Pioneer Elite SC-27 A/V Receiver

Price: $2,200 At A Glance: MCACC room EQ makes it all good • ICEpower amplification is sweet, powerful, and dynamic • PQLS isn’t a gimmick; it really works

What? No 8-Track?

I’m convinced that at a subatomic level, my DNA has begun mutating me into homo gadgetus. My dad was an electrical engineer, so naturally, hooking up a two-channel stereo was instinctual, hereditary, and manifest from the moment my little fingers could grasp an RCA connector. But setting up a multichannel, HDMI-equipped, Internet-connected AVR was a challenge until recently. I don’t think manufacturers have gotten that much better at their hardware and software design. I just think that as a subspecies (male), we’ve become more adept at new forms of hunting and gathering.

The Pioneer Elite SC-27 is the most refined AVR I’ve played with.

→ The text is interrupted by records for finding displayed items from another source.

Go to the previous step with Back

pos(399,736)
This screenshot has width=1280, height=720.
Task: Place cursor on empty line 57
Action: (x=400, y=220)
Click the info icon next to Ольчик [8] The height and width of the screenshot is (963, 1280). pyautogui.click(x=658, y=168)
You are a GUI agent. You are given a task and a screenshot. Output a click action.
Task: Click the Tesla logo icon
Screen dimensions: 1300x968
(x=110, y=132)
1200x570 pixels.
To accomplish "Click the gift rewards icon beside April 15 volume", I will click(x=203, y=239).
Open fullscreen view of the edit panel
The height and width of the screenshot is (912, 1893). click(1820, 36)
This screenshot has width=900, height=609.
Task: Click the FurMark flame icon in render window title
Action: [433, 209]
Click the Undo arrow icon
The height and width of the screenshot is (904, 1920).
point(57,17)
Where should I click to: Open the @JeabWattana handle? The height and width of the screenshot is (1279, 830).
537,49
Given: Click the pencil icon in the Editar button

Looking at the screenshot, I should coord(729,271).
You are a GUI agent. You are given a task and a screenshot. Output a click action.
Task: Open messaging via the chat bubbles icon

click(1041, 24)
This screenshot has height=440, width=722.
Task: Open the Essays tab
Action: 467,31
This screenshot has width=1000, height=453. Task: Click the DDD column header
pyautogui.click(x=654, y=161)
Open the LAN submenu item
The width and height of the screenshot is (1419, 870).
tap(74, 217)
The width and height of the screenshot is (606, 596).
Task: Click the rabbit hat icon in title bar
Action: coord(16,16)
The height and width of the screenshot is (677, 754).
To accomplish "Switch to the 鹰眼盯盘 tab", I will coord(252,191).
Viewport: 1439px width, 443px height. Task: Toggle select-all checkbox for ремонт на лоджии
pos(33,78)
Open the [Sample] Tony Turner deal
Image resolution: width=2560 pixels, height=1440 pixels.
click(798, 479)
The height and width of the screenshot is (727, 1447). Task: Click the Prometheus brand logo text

It has every feature I could possibly want, implemented in ways that make them mostly easy to use. For instance, I simply plugged in the supplied microphone, and the SC-27 immediately brought up the Multichannel Acoustic Channel Calibration (MCACC) setup GUI. It did its job in just a few minutes. All I had to do was yell, “Hurry! Fire!” a few times to clear the house of the noisemakers and then press the Enter button on the remote a few times. Et voilà!

You can display and fuss with the MCACC’s nine-band room EQ curves, which show how well your speakers are response-matched in your listening environment. This is critical for achieving seamless surround sound in your theater room. Mark Peterson’s measurements of my Revel Voice2 center-channel speaker (which I reviewed for HT’s July 2009 issue and later bought) indicated a variance of less than 2 decibels from 200 hertz to 10 kilohertz. Still, my room is anything but a quasi-anechoic chamber, and the speaker needed a 7.5-dB boost at 250 Hz and a 9-dB cut at 50 Hz to bring it in line with the Salon2 speakers. I was far more impressed with the results from Pioneer’s MCACC than the Audyssey room-correction system in my Marantz SR8002 AVR, which I mostly left disengaged for my Revel review.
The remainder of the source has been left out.